[SOURCE MATERIAL Boundary: Start]

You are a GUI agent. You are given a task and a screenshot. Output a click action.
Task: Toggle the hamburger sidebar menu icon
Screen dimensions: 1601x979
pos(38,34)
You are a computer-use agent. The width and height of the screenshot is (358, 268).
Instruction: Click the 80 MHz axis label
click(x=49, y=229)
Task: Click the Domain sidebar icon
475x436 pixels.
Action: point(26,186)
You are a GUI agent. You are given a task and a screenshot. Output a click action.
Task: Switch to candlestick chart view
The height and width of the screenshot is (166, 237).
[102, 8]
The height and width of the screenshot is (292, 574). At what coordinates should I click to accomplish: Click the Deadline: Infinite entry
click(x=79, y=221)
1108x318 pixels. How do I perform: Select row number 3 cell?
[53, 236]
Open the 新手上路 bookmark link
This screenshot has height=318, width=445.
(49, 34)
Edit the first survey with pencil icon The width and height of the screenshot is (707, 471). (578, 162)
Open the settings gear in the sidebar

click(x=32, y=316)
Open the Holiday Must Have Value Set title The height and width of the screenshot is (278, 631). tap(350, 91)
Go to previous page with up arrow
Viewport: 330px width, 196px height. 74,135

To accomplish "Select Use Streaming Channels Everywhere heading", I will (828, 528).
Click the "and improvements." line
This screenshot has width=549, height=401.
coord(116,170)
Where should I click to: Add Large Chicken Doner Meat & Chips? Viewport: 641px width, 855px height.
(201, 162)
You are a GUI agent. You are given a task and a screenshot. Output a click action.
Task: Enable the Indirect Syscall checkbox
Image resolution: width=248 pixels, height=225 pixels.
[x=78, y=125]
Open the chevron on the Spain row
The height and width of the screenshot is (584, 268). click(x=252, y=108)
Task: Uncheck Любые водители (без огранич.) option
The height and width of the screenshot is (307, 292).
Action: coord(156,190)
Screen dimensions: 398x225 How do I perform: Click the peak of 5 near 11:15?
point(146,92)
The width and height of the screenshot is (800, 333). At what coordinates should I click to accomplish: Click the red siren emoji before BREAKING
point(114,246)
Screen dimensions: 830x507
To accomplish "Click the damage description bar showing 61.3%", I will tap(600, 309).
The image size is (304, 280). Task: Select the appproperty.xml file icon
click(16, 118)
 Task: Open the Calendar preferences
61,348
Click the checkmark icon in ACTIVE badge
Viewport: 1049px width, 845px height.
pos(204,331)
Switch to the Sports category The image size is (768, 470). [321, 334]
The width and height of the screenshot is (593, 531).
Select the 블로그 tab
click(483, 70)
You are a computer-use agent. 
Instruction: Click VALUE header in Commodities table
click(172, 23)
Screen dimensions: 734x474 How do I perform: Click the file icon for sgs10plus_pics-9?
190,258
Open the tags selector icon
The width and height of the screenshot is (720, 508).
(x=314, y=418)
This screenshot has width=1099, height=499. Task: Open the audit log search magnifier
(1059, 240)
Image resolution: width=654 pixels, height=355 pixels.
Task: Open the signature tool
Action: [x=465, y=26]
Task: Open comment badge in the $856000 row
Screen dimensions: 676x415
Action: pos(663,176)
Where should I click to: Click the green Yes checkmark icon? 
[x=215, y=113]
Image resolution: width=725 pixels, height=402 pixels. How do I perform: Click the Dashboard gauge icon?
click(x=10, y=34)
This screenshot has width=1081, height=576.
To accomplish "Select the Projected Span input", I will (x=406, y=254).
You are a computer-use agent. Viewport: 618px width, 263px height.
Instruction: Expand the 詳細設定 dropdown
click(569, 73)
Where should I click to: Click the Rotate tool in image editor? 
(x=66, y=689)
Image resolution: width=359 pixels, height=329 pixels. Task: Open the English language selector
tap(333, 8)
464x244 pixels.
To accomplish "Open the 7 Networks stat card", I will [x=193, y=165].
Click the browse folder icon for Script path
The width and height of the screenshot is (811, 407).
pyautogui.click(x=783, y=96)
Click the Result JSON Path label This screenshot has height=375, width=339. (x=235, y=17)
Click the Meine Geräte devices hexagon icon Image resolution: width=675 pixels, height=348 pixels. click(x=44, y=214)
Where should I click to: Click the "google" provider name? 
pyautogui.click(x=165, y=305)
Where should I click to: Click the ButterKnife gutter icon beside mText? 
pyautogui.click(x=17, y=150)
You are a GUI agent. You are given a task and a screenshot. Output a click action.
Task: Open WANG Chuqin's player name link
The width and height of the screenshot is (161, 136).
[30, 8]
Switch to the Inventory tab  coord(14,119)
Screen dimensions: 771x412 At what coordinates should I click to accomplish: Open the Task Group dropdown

[SOURCE MATERIAL Boundary: End]

- _WHAT IS NEEDED_
Please write out, exactly as they appear above, only the lines in the stretch from the line with "The width and height of the screenshot is (593, 531)." through the line with "Task: Open comment badge in the $856000 row".

- _WRITTEN REPLY_
The width and height of the screenshot is (593, 531).
Select the 블로그 tab
click(483, 70)
You are a computer-use agent. 
Instruction: Click VALUE header in Commodities table
click(172, 23)
Screen dimensions: 734x474 How do I perform: Click the file icon for sgs10plus_pics-9?
190,258
Open the tags selector icon
The width and height of the screenshot is (720, 508).
(x=314, y=418)
This screenshot has width=1099, height=499. Task: Open the audit log search magnifier
(1059, 240)
Image resolution: width=654 pixels, height=355 pixels.
Task: Open the signature tool
Action: [x=465, y=26]
Task: Open comment badge in the $856000 row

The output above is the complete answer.